In 1987, after tons and tons of ozone-depleting substances had grown a hole in the layer of gas that serves as a big slather of sunscreen for the whole planet, a massive intergovernmental agreement, the Montreal Protocol, was put in place to stem the flow of chlorofluorocarbons. This family of chemicals was heavily used in aerosols, refrigerators, air conditioners and others up until they were banned that year.
The program was heralded as a huge political success—a rare bout of international environmental cooperation. And it worked. Or, we thought it worked.

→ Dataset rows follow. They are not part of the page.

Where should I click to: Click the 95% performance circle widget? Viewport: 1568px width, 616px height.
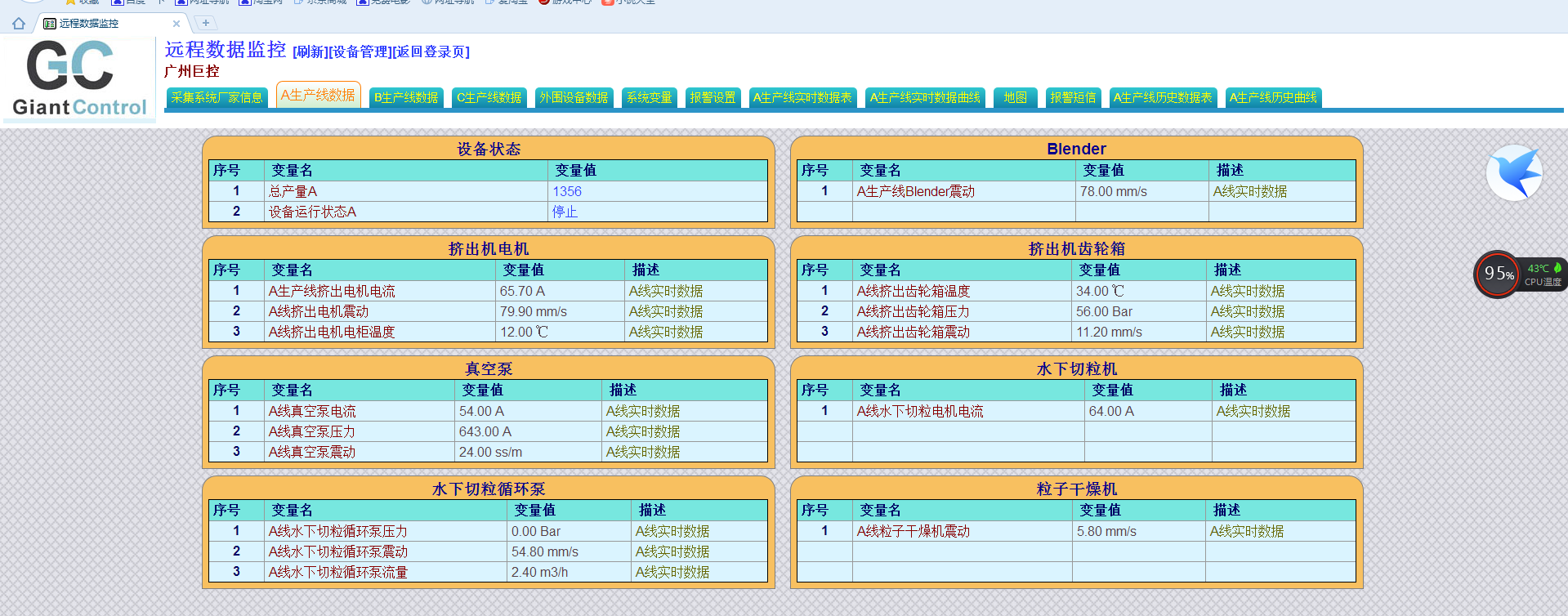tap(1498, 275)
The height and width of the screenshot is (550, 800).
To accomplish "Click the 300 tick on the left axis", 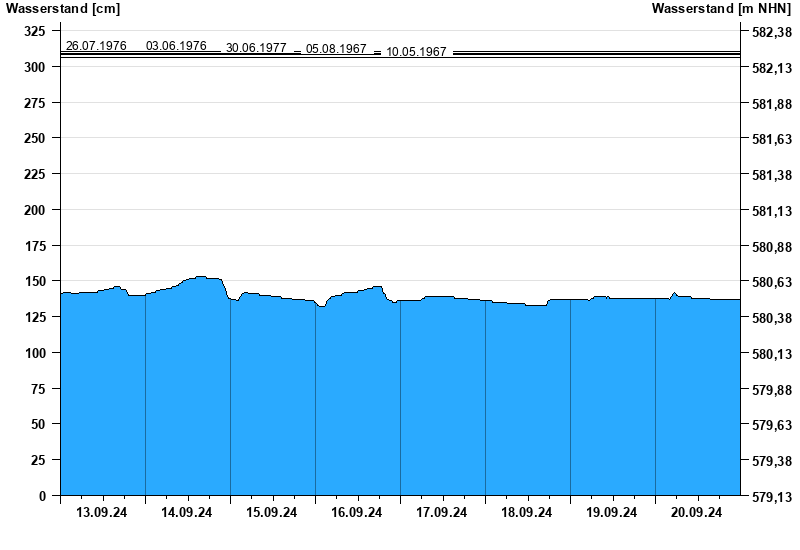I will click(x=35, y=67).
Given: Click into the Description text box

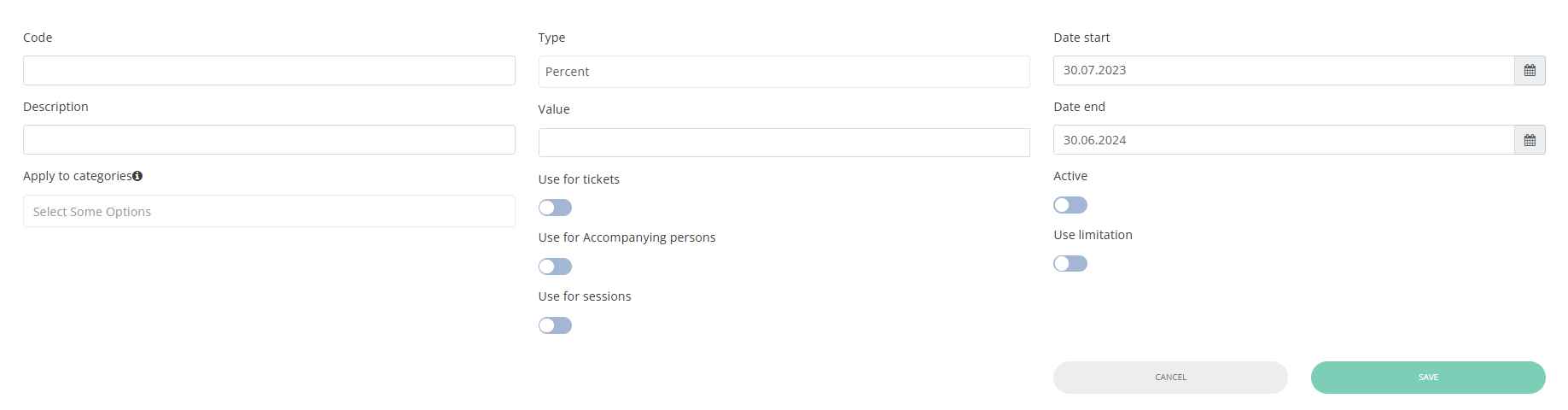Looking at the screenshot, I should tap(269, 140).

Not long after the Montreal Protocol, countries' self-reported emissions rates of ozone-depleting substances plummeted. Yet according to new research, the atmospheric concentration of one important ozone-depleting substance—carbon tetrachloride—isn't dropping anywhere near as fast as it should be. Researchers suspect that someone—they don't know who, or where, or why—is still emitting carbon tetrachloride into the atmosphere. The emissions come to the tune of 39,000 tons per year, roughly 30 percent of what carbon tetrachloride emissions were before the ban.
“This very large emissions estimate difference is equivalent to ~1600 railroad tank cars of liquid [carbon tetrachloride],” the researchers write in their study.
That's a lot of gas to be drifting away under everyone's noses.